TEXT SEGMENT -
########################################
Suicide risk prediction models could be cost-effective in clinical practice

suicide

There are several effective interventions to reduce the risk of suicide, the tenth-leading cause of death in the United States, but difficulties in identifying people at risk for suicide and concerns about the potentially high costs of suicide-prevention strategies have hampered their wider use.

But as researchers at Massachusetts General Hospital (MGH) demonstrate, statistical suicide risk prevention models could be implemented cost-effectively in U.S. health care systems and might help save many lives each year.

By evaluating data on the incidence of suicide and suicide attempts, the costs to society and the health care system of suicide, and the cost and effectiveness of suicide risk-reduction interventions, Eric L. Ross, MD, a resident in the Department of Psychiatry at MGH and colleagues found that several existing suicide risk prediction models are sufficiently accurate at identifying at-risk individuals to allow cost-effective implementation in clinical practice.

They report their findings in the journal JAMA Psychiatry.

“There are complex statistical models that researchers have come up with to predict who is at the highest risk of suicide or suicide attempts, and our analysis suggests that those models are now accurate enough that we could be implementing them in the real world,” says Ross.

“And if we do implement them, our analysis suggests they would be cost effective. That doesn’t suggest that it would save the health care system money, but it does mean it would be a good investment of resources in order to improve people’s quality of life and improve people’s longevity,” he adds.
########################################
LISTED RECORDS -
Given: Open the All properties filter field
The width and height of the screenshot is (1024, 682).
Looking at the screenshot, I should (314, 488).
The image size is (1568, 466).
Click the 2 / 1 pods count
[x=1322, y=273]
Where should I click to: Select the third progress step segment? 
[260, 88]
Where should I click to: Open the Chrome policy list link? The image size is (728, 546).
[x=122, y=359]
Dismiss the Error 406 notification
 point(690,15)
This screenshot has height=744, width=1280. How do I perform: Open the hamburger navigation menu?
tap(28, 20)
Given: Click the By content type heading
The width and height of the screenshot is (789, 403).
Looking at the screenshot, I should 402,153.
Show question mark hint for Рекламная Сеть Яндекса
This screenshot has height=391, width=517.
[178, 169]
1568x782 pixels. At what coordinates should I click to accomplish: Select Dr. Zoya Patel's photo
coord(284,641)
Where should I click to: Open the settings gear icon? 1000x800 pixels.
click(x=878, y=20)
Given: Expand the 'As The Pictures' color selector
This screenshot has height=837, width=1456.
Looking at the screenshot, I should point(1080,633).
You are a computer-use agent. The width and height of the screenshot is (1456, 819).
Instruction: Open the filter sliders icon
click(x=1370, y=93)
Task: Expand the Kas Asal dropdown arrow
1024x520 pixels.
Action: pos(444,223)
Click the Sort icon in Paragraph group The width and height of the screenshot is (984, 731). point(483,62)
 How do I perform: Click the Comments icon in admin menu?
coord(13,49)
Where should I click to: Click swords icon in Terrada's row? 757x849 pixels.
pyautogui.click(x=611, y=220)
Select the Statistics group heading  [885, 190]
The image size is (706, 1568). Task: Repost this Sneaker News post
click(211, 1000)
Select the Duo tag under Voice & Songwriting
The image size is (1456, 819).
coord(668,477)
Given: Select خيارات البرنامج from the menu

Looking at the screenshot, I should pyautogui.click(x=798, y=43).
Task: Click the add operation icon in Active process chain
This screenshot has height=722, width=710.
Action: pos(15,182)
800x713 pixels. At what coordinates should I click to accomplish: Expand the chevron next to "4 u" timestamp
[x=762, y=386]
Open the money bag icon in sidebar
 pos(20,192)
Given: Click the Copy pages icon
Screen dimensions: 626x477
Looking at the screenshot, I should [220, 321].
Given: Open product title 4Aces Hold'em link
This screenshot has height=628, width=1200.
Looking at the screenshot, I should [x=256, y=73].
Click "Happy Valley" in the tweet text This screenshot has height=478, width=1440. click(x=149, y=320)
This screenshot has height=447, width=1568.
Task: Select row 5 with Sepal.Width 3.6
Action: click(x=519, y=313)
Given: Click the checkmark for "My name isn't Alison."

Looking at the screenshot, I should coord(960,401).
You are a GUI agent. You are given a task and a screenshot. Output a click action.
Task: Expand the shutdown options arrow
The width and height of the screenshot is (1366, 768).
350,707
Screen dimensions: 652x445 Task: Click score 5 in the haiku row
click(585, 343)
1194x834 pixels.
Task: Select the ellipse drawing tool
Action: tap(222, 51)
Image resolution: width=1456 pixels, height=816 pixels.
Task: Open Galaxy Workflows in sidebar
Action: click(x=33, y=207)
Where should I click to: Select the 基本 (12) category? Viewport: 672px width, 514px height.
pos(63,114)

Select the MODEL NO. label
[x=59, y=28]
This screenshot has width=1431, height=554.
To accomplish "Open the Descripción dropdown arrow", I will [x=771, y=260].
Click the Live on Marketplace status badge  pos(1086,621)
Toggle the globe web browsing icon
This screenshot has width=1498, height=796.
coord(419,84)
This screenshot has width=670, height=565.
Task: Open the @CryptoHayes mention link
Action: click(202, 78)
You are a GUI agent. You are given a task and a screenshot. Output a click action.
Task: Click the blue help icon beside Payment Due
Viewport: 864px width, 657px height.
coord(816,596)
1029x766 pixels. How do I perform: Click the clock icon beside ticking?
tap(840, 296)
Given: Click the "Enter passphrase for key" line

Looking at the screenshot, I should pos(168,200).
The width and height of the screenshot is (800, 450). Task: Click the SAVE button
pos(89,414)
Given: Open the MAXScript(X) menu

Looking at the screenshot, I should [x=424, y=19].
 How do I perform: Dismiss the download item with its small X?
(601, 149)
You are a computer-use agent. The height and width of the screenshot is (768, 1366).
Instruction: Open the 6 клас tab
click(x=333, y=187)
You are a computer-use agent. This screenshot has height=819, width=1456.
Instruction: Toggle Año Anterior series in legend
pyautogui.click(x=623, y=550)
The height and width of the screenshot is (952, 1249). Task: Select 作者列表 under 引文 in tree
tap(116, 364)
########################################
PROBLEM DETAILS - Rewrite the article on suicide risk prediction from "By evaluating data" up to and including "in clinical practice.", substituting "accurate enough" for "sufficiently accurate". The rows come from a different source than the article on suicide risk prediction.

REPLY TO THE EXERCISE -
By evaluating data on the incidence of suicide and suicide attempts, the costs to society and the health care system of suicide, and the cost and effectiveness of suicide risk-reduction interventions, Eric L. Ross, MD, a resident in the Department of Psychiatry at MGH and colleagues found that several existing suicide risk prediction models are accurate enough at identifying at-risk individuals to allow cost-effective implementation in clinical practice.